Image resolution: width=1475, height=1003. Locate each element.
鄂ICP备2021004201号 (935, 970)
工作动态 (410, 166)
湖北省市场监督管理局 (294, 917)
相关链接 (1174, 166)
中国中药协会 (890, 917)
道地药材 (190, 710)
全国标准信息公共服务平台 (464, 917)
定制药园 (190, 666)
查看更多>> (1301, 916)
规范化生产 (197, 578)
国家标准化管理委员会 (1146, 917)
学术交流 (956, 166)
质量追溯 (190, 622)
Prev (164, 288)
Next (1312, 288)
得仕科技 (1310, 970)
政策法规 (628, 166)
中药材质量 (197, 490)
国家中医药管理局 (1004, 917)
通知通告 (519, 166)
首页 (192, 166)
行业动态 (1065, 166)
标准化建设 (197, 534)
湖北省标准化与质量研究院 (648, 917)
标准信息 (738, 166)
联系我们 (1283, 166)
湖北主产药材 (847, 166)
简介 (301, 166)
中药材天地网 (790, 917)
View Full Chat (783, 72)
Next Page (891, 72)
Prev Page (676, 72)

○ ○ ○ ○ ○

- _STATED PROBLEM_
Copy out the records word for word, starting at the line that contains "工作动态 (410, 166)" and ending with the last line of the records.

- _COMPLETE OUTPUT_
工作动态 (410, 166)
湖北省市场监督管理局 (294, 917)
相关链接 (1174, 166)
中国中药协会 (890, 917)
道地药材 (190, 710)
全国标准信息公共服务平台 (464, 917)
定制药园 (190, 666)
查看更多>> (1301, 916)
规范化生产 (197, 578)
国家标准化管理委员会 (1146, 917)
学术交流 (956, 166)
质量追溯 (190, 622)
Prev (164, 288)
Next (1312, 288)
得仕科技 (1310, 970)
政策法规 (628, 166)
中药材质量 (197, 490)
国家中医药管理局 (1004, 917)
通知通告 (519, 166)
首页 (192, 166)
行业动态 (1065, 166)
标准化建设 (197, 534)
湖北省标准化与质量研究院 (648, 917)
标准信息 (738, 166)
联系我们 (1283, 166)
湖北主产药材 (847, 166)
简介 (301, 166)
中药材天地网 (790, 917)
View Full Chat (783, 72)
Next Page (891, 72)
Prev Page (676, 72)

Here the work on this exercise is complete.